(Dataset excerpts)

'''

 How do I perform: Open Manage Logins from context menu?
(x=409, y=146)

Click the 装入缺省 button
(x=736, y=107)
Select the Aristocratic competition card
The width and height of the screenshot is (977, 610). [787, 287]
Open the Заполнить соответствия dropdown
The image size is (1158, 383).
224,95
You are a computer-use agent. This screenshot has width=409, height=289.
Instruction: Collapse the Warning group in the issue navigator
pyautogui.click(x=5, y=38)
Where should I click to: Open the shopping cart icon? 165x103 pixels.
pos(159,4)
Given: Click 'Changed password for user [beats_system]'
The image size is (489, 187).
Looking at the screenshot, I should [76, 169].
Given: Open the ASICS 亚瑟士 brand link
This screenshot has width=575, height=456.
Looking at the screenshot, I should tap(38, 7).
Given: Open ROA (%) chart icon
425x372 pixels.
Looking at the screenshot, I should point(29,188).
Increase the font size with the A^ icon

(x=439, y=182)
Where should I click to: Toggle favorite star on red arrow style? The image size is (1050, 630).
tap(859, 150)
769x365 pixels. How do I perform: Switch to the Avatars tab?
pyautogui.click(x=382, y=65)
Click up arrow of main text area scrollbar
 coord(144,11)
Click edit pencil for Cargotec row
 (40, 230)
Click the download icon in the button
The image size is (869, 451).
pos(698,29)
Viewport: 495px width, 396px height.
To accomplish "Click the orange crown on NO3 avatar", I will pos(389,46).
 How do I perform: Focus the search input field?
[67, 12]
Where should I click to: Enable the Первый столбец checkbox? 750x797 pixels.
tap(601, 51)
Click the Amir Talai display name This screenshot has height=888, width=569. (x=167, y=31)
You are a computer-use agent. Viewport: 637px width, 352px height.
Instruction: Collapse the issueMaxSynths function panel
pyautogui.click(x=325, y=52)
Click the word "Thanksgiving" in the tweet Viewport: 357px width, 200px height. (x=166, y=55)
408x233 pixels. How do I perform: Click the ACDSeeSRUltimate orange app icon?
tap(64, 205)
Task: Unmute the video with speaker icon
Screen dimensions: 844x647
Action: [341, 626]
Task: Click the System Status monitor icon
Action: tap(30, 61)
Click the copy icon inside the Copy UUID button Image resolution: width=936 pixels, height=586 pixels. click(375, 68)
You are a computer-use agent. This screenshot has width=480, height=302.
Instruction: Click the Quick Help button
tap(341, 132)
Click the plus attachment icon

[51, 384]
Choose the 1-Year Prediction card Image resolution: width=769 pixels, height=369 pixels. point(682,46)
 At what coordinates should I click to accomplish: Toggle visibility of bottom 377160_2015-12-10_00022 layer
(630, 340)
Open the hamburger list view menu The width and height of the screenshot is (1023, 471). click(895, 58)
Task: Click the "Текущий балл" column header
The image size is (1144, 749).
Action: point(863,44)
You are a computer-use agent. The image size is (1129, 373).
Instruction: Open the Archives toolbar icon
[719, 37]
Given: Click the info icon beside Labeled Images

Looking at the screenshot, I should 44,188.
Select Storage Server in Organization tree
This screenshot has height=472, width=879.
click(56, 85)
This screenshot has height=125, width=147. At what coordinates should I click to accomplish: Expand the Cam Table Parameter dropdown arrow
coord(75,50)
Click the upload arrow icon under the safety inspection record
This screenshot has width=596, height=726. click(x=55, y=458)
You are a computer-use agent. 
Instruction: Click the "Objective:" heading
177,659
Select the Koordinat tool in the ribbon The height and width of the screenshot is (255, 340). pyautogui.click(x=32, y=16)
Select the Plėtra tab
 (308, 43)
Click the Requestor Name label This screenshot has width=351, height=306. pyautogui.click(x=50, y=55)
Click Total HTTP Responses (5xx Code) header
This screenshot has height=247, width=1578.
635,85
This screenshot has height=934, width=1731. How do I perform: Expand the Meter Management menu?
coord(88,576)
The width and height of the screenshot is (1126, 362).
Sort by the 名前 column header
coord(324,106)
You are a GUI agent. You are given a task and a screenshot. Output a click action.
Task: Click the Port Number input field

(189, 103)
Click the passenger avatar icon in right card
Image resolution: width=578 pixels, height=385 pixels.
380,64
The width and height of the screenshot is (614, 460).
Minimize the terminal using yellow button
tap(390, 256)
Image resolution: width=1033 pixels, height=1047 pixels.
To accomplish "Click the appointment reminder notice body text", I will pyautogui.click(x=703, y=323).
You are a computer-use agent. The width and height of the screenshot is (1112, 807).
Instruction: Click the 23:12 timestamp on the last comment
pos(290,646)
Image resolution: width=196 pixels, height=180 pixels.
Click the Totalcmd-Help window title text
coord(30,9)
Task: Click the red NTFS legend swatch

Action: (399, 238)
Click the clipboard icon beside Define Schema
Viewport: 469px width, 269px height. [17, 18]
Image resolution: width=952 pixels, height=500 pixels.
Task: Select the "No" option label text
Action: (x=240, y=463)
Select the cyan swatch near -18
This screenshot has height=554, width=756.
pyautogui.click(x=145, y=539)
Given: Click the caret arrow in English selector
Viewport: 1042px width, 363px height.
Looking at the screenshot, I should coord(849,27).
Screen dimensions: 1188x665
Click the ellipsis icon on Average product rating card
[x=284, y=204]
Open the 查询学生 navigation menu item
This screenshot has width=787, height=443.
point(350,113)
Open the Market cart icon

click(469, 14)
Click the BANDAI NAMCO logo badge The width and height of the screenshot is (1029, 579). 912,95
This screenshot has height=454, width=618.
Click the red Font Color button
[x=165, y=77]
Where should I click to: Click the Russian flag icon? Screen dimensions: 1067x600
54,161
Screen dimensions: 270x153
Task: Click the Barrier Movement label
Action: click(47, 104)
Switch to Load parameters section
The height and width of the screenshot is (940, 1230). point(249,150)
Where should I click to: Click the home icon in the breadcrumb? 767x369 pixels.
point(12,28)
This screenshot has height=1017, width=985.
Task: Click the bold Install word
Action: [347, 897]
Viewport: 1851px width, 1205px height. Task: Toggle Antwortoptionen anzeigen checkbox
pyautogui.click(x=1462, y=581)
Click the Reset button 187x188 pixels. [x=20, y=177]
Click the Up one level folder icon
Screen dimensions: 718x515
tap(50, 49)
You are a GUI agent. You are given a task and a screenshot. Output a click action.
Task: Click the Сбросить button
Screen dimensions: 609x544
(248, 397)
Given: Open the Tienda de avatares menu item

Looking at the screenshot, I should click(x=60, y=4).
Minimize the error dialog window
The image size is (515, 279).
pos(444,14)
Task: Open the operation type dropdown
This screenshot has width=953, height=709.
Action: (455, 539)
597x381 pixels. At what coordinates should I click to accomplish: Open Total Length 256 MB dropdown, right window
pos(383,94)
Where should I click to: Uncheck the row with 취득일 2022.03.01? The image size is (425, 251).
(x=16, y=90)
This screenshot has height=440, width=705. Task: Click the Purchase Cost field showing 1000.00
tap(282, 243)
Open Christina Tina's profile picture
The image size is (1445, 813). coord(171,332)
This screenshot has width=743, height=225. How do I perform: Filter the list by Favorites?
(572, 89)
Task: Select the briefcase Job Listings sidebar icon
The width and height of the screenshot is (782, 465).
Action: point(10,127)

'''

Exercise objective =>
Exactly the lines above from the one with "How do I perform: Focus" to the one with "Task: Unmute the video with speaker icon", both included, are to be quoted; leave the rest out.

Finished task =>
 How do I perform: Focus the search input field?
[67, 12]
Where should I click to: Enable the Первый столбец checkbox? 750x797 pixels.
tap(601, 51)
Click the Amir Talai display name This screenshot has height=888, width=569. (x=167, y=31)
You are a computer-use agent. Viewport: 637px width, 352px height.
Instruction: Collapse the issueMaxSynths function panel
pyautogui.click(x=325, y=52)
Click the word "Thanksgiving" in the tweet Viewport: 357px width, 200px height. (x=166, y=55)
408x233 pixels. How do I perform: Click the ACDSeeSRUltimate orange app icon?
tap(64, 205)
Task: Unmute the video with speaker icon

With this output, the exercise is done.